[BEGIN READING PASSAGE]

October 2, 2012

Road Trip: Cologne

I went into Cologne with my eyes closed. I didn't know what to expect and for some reason had envisioned a little town that just happened to be on our route to Brussels (it happens to be the 4th largest city in Germany). I had discovered that there was a Schokoladenmuseum and there was no way I was missing that! Arriving into town on a Sunday and the museum being closed on Mondays, I was on a mission.

Imhoff Schokoladenmuseum
   The chocolate museum was built in 1993 by Hans Imhoff, a man who's life was centered around chocolate. In 2006, Lindt stepped in with exhibits on chocolate production and marketing including a large chocolate fountain where visitors are handed freshly dipped wafers. The museum begins with a walk through the process of the cocoa bean. Everything from the farming of the bean itself (including a crazy hot and humid green house with cocoa trees and other tropical trees and plants that you can walk through) to the production and economics. And most importantly, how the chocolate tastes...


   With Lindt chocolate being molded right in front of you, the aroma grabs you right at the entrance. The entire walk over the three museum floors helps you to remember just how great life is. And the perfect part of the museum, it comes complete with automation enough to keep the mind of the nerd with you entirely entrenched. Everything from how the chocolate is molded, wrapped and packaged happens right in front of you.


    You can hardly make it out in the picture above, but we even got to see the robotic device make a big chocolate malfunction. Troy was like a kid at the circus trying to figure out what would happen next. The anticipation had him almost shaking. I was just concerned as to what would happen to the glorious pieces of delight. Turns out they're dumped in a bucket. My guess is that they get to go through the process again. My hope is that the lady watching over the line gets to put them in her pocket.

[END READING PASSAGE]

• WHAT TO WORK ON:
[A] From the Cologne road trip post, reproduce the passage starting at "Imhoff Schokoladenmuseum" and ending at "the chocolate tastes...".
[B] Summarize the Cologne road trip post in three sentences.
[C] Rewrite the paragraph of the Cologne road trip post that begins "The chocolate museum was built in 1993" as a bulleted list, keeping its main facts.
The data that comes after this post has nothing to do with the work asked for here.

[BEGIN COLLECTED DATA]

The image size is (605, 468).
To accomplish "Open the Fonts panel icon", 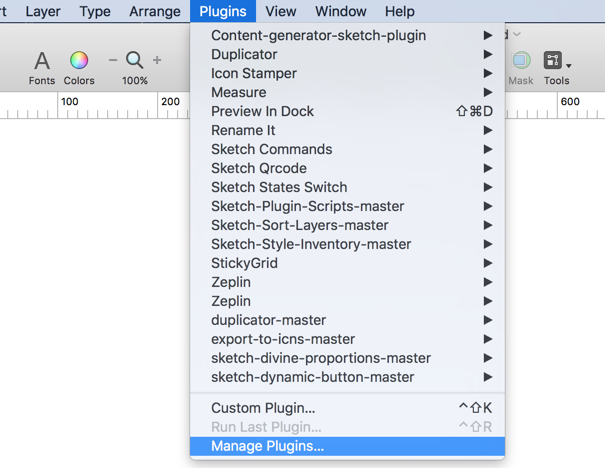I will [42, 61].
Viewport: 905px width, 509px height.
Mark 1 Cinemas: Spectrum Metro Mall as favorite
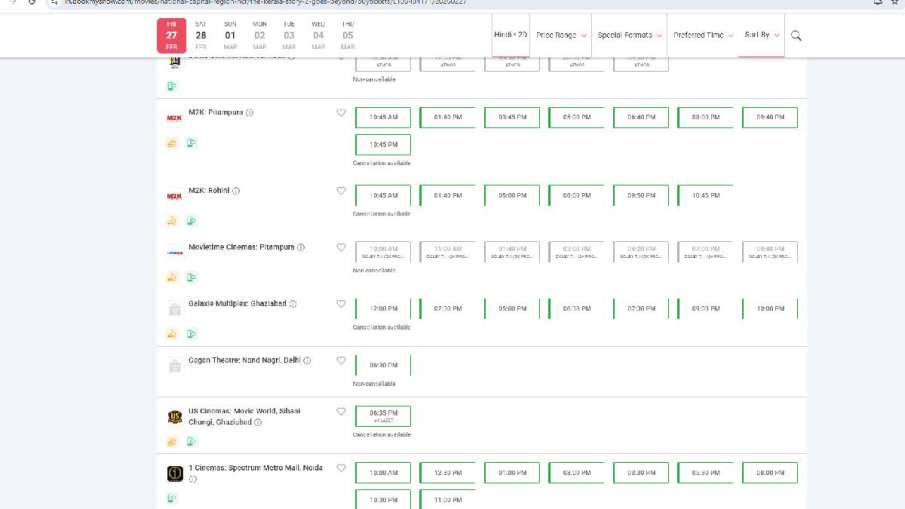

[END COLLECTED DATA]

• ANSWER LIST:
[A]
Imhoff Schokoladenmuseum
   The chocolate museum was built in 1993 by Hans Imhoff, a man who's life was centered around chocolate. In 2006, Lindt stepped in with exhibits on chocolate production and marketing including a large chocolate fountain where visitors are handed freshly dipped wafers. The museum begins with a walk through the process of the cocoa bean. Everything from the farming of the bean itself (including a crazy hot and humid green house with cocoa trees and other tropical trees and plants that you can walk through) to the production and economics. And most importantly, how the chocolate tastes...

[B] The writer went to Cologne, which turned out to be Germany's fourth-largest city on the route to Brussels, determined to see the Schokoladenmuseum before it closed on Monday. The museum, built in 1993 by Hans Imhoff and joined in 2006 by Lindt exhibits, traces the cocoa bean from farming through production and economics, and visitors watch chocolate being molded, wrapped and packaged. During the visit the writer and Troy saw a robotic device malfunction, and the spoiled pieces were dumped in a bucket.

[C]
- Hans Imhoff, whose life centered on chocolate, built the museum in 1993.
- In 2006, Lindt added exhibits on chocolate production and marketing, including a large chocolate fountain where visitors are handed freshly dipped wafers.
- The museum opens with a walk through the process of the cocoa bean.
- It covers everything from farming the bean to production and economics. The farming section includes a hot, humid greenhouse with cocoa trees and other tropical trees and plants that visitors can walk through.
- It also shows how the chocolate tastes.